■ Cytowany tekst:
==========
UOKiK sprawdził, czy skupy nie zawiązały zmowy cenowej na malinach. Są pierwsze wyniki analizy

Urząd Ochrony Konkurencji i Konsumentów prowadzi od tygodnia kontrole na rynku owoców miękkich. Rząd uważa, że skupy mogły zawiązać zmowę cenową. Pierwsze wnioski kontroli UOKiK zaprzeczają jednak tej tezie.

- Mamy podejrzenie, że nastąpiła zmowa cenowa, która ma wywrzeć presję na spółkę Skarbu Państwa. Nie ulegniemy jej - mówił w zeszłym tygodniu wiceminister rolnictwa Rafał Romanowski. Kontrole rynku malin zlecono inspektorom Urzędu Ochrony Konkurencji oraz Inspekcji Handlowej, którzy w ciągu tygodnia odwiedzili 58 skupów w woj. lubelskim, mazowieckim oraz pięciu największych przetwórców: Döhler, Rauch, Real, SVZ i Austria Juice. 

Zobacz wideo Co to znaczy, że inflacja w skali miesiąca wyniosła 0 proc.? Wyjaśniamy

Zmowa cenowa w sprawie malin? UOKiK wątpi

"Dane pozyskane przez UOKiK w toku kontroli dużych przetwórców owoców również nie potwierdzają koordynacji działań między nimi w zakresie wysokości cen lub organizacji skupu malin. Od 1 do 10 lipca ceny zakupu świeżych owoców przez zakłady były bardzo zmienne, przy czym większość kontrolowanych negocjowała ceny bezpośrednio z dostawcami malin i nie ustalała cennika na dany dzień. Kontrolerzy pozyskali spis wszystkich dostaw z oznaczeniem ceny i na tej podstawie ustalili, że ceny kształtowały się w przedziale od 4,80 zł do 6,30 zł" - informuje UOKiK. 

Wyniki dotychczasowych analiz nie dają podstaw do twierdzenia, że trudna sytuacja producentów malin w bieżącym sezonie jest wynikiem zmowy lub wykorzystywania przewagi kontraktowej przez skupy. Zróżnicowanie cen między nimi, które zaobserwowaliśmy, przemawia przeciwko hipotezie zmowy cenowej

- podkreśla Tomasz Chróstny, prezes UOKiK. 

Wcześniej ceny zboża były zaniżane przez sprowadzanie tego surowca z Ukrainy do Polski. UOKiK sprawdził, czy sytuacja nie wygląda podobnie z malinami. Urząd podaje, że przetwórcy deklarowali, iż kupują niemal wyłącznie świeże maliny od polskich dostawców. Tylko w pojedynczych przypadkach firmy deklarowały zakup nieznacznej części owoców (do 10 proc. dostaw) z Ukrainy lub Serbii. Urząd zauważa jednak, że mrożone maliny były nabywane przez niektóre zakłady przed sezonem owocowania w kraju.

Co wpływa na ceny malin?
==========
■ Twoje zadanie:
Wymień wszystkich przetwórców owoców, których nazwy podaje tekst o kontroli rynku malin.

■ Wyodrębnione informacje:
==========
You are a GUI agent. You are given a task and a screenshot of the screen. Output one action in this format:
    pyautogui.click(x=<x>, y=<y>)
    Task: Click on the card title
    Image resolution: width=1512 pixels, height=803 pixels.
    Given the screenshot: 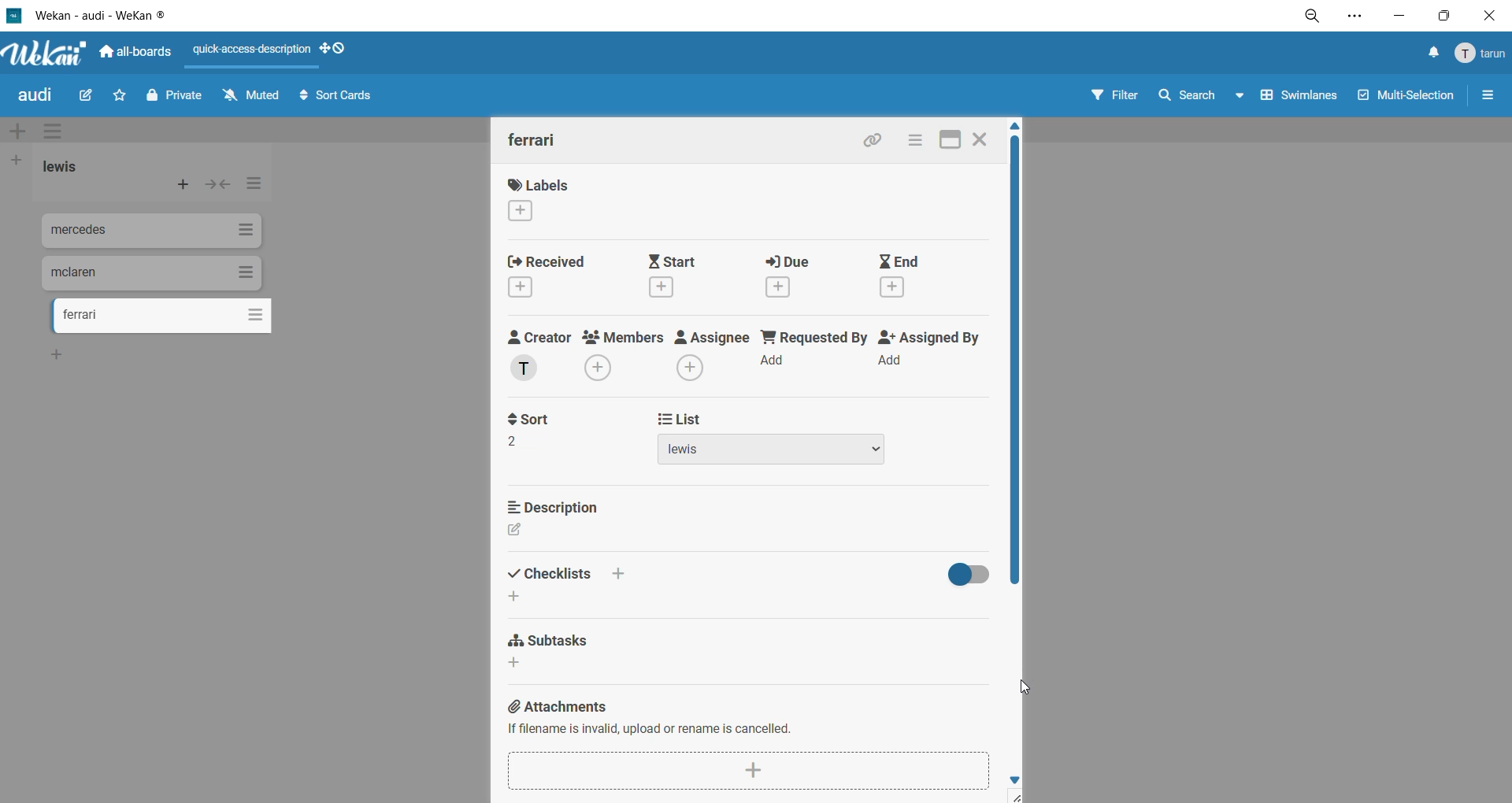 What is the action you would take?
    pyautogui.click(x=533, y=139)
    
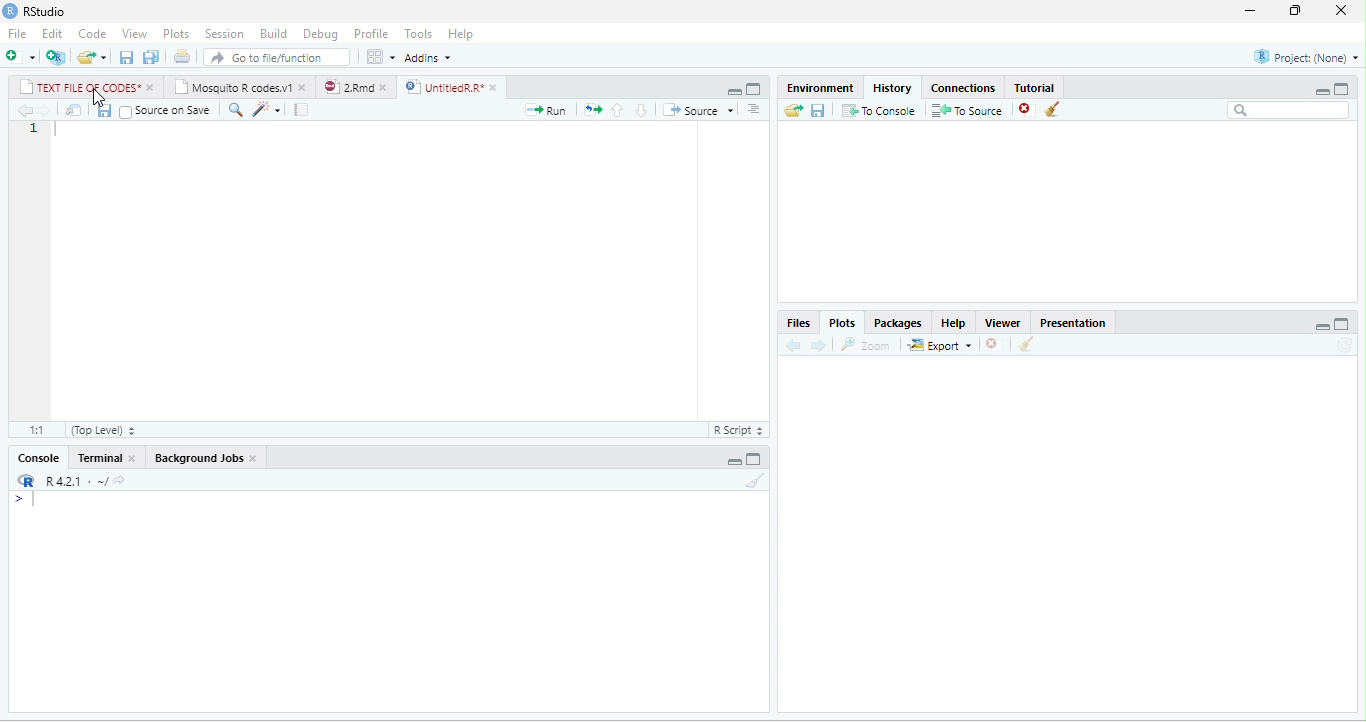 This screenshot has width=1366, height=722. What do you see at coordinates (1072, 323) in the screenshot?
I see `Presentation` at bounding box center [1072, 323].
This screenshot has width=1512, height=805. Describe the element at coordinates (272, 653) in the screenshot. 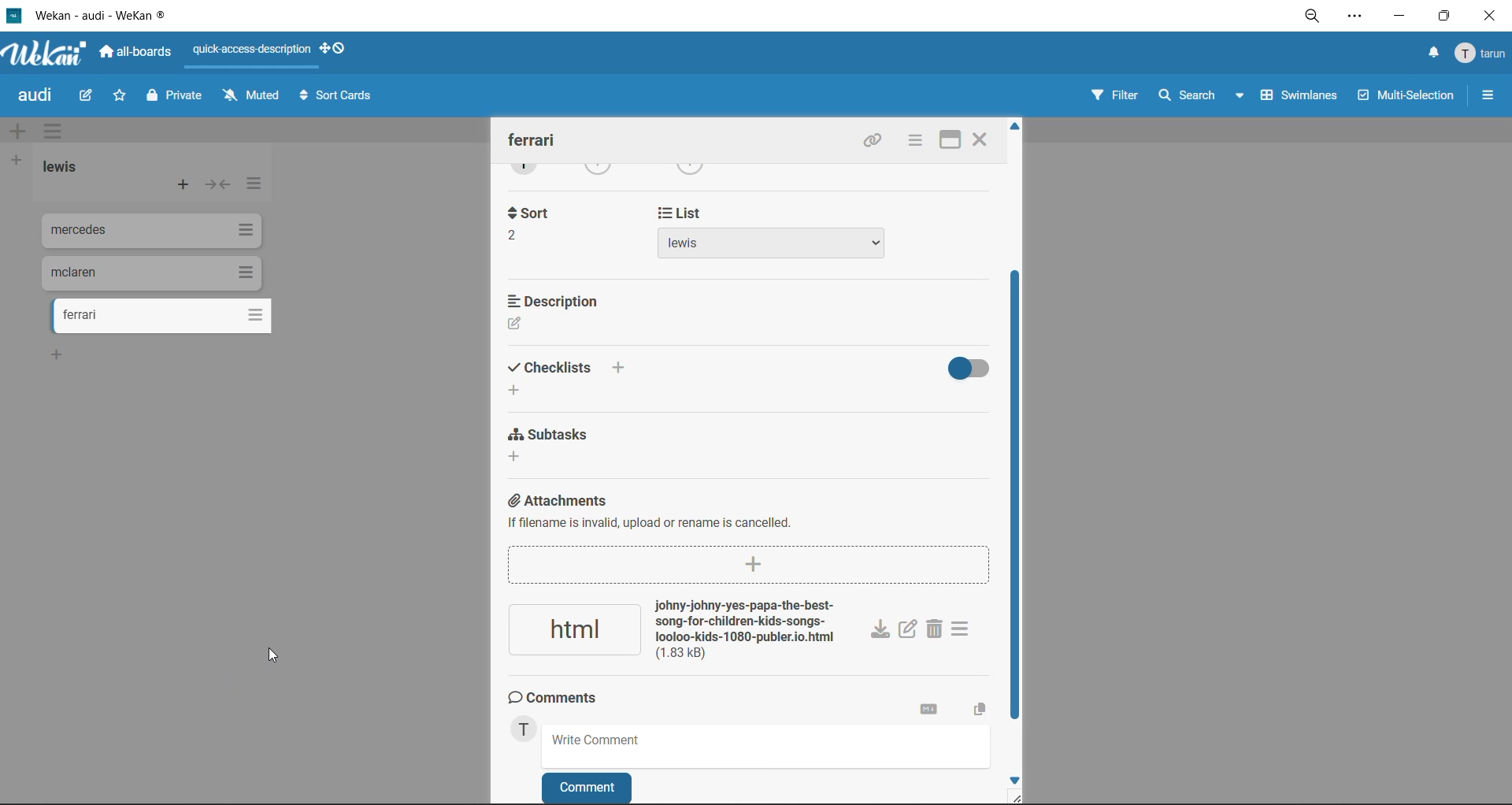

I see `cursor` at that location.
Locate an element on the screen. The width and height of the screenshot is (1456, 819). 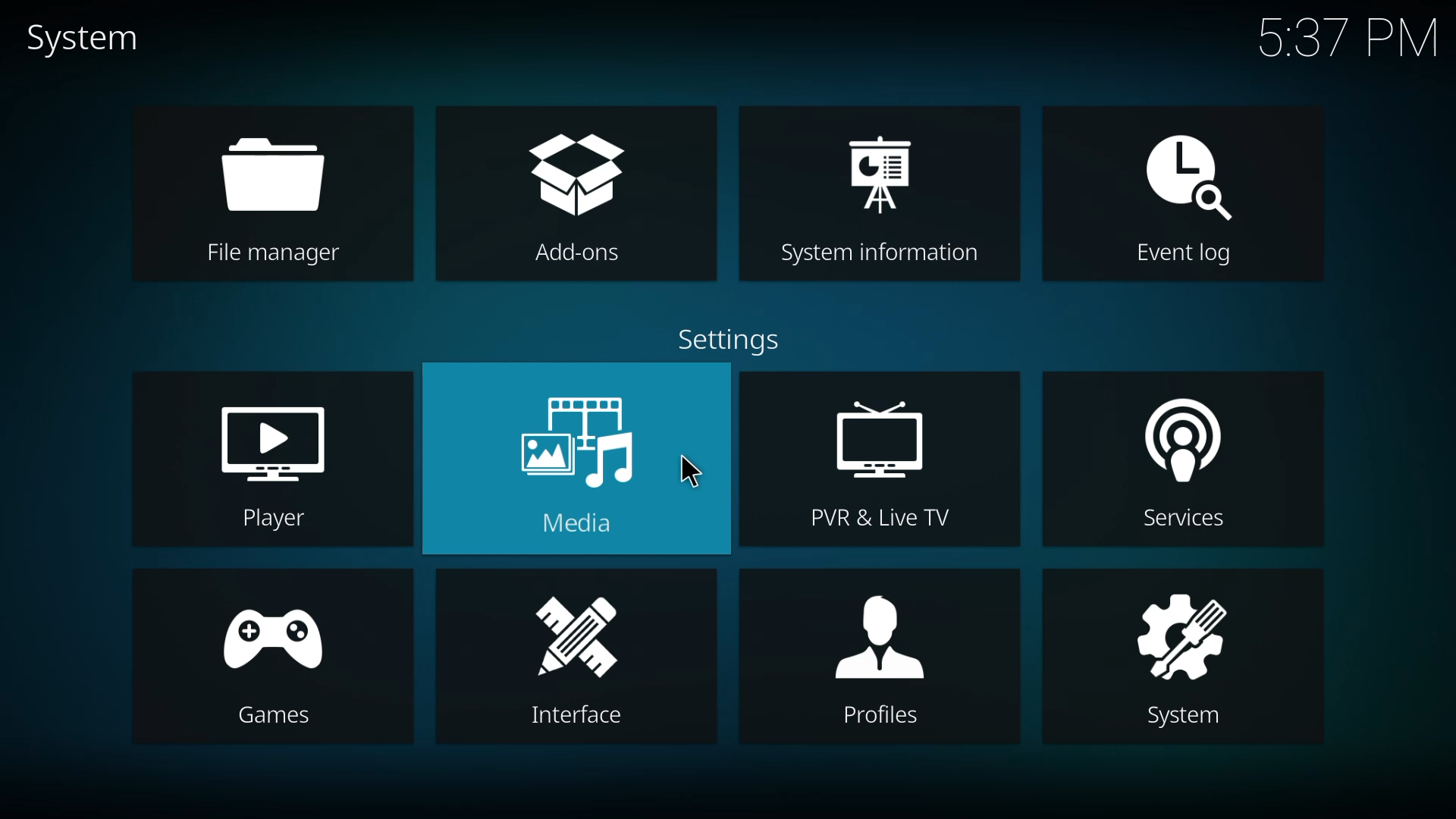
event log is located at coordinates (1187, 170).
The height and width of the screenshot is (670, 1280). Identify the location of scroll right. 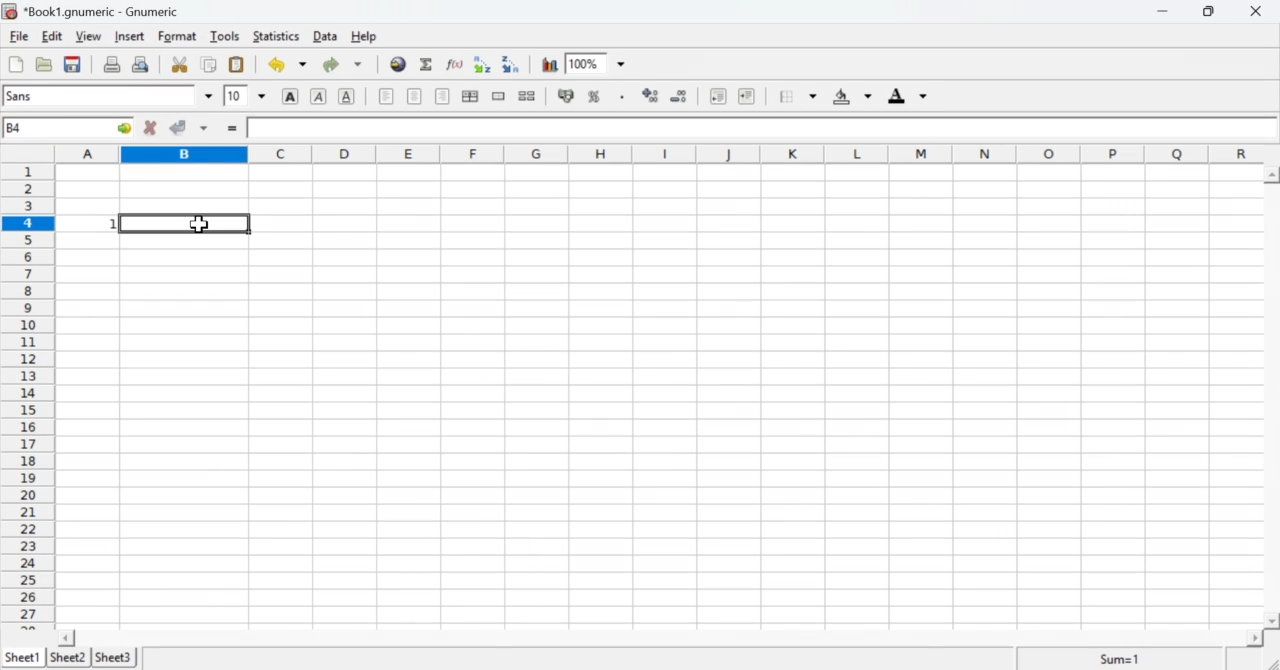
==========
■ Wynik zadania:
Döhler, Rauch, Real, SVZ, Austria Juice